What I really like now is baby bird season! We have ducklings, baby geese, or goslings. In less populated areas, Minnesota is a great place to see Trumpeter Swans and their babies are adorable. They are very majestic looking birds.
We all know summer is here when we see these beautiful long-necked birds often standing on one leg. What are those?
Ocean: Sure! We have a couple long-necked species. I really like the herons that fly around in the summer. I saw a Great Blue Heron the other day. Great Egrets are often seen wading along shorelines. We can also see American White Pelicans traveling through sometimes.
What are the songbirds we are hearing and seeing this time of year?
Ocean: There are some really pretty, colorful birds around this time of year. We have the Scarlet Tanager and the Rose-breasted Grosbeak which have really pretty reds and purples. The Indigo Bunting almost looks like an iridescent oil spill color. In the summer, you can see Ruby-throated Hummingbirds. The Baltimore Oriole is very orange. When it flies overhead you can see orange on the bellies and wings.
There are a lot of beautiful backyard birds you can find at the nature center. What are some of those familiar species?

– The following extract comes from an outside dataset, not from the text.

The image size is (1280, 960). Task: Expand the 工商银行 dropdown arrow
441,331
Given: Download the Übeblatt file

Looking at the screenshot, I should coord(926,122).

Ocean: Chickadees are the most common bird in Minnesota. There are American Robins with their orange breasts. There are a lot of bird species that look brown. The female Red-Winged Blackbird, which is brown, is very common. The males are black and white with red on their wings. This is a great identification for novice birders. There are Brown-headed Cowbirds, which are brown. They have a mixed reputation because they will lay their eggs in other birds’ nests and their babies will outcompete the other birds. They are also very vocal.
Do you have any tips for beginners looking to identify bird species?
Ocean: I use this free app through the Cornell Lab of Ornithology called Merlin. It will pick up bird sounds and tell you which birds are in your area and calling to each other. Right now, I am picking up the Common Yellowthroat and American Goldfinches, which I see bouncing all around. There’s the Grey Catbird, which is greyish brown.